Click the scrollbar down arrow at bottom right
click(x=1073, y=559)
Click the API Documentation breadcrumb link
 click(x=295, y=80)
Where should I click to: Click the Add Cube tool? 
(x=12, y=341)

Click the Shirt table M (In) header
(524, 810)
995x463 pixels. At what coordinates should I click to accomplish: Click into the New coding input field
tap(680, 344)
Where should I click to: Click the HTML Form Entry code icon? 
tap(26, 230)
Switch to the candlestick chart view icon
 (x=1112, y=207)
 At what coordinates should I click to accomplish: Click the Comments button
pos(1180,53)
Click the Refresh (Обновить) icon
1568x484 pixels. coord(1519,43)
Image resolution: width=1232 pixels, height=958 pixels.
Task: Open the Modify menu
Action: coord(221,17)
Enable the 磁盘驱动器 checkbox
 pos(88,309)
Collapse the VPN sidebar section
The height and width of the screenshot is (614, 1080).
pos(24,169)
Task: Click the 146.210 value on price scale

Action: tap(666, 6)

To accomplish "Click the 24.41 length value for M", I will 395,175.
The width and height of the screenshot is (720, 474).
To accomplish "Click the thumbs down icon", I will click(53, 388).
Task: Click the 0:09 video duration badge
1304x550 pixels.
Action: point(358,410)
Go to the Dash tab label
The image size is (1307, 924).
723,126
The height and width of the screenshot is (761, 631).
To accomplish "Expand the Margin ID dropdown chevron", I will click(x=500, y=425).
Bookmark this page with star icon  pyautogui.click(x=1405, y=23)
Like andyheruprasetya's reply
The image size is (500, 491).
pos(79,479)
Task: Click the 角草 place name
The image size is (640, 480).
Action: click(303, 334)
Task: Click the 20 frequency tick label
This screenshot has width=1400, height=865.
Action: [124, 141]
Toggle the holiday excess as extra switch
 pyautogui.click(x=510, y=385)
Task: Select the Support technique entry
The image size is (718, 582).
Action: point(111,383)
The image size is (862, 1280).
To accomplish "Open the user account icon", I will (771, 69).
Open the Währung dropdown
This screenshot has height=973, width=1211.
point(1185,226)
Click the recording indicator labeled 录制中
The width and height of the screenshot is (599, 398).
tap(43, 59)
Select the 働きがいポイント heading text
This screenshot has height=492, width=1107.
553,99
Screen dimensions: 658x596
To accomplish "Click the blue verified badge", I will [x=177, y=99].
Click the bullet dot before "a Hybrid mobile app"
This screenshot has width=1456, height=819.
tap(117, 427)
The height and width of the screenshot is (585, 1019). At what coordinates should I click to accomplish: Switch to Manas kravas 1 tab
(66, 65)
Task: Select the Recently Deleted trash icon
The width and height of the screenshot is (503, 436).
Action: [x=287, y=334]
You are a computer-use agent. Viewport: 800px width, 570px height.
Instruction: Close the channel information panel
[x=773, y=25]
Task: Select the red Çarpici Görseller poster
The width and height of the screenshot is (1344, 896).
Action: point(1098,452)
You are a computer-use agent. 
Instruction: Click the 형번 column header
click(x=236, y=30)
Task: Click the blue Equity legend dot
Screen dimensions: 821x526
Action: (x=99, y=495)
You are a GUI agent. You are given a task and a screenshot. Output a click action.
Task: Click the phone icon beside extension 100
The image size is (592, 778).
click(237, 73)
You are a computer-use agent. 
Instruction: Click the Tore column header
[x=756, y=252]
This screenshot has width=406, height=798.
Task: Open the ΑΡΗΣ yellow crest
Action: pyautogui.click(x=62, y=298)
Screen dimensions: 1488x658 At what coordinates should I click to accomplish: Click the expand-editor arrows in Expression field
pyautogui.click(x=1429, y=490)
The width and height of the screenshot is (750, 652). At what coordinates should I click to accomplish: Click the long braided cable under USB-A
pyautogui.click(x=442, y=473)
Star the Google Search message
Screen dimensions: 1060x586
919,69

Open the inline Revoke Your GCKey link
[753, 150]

§ What is needed: Count the lines of the data that hold the string "blue", and give that number as the entire reply.

§ Written answer: 2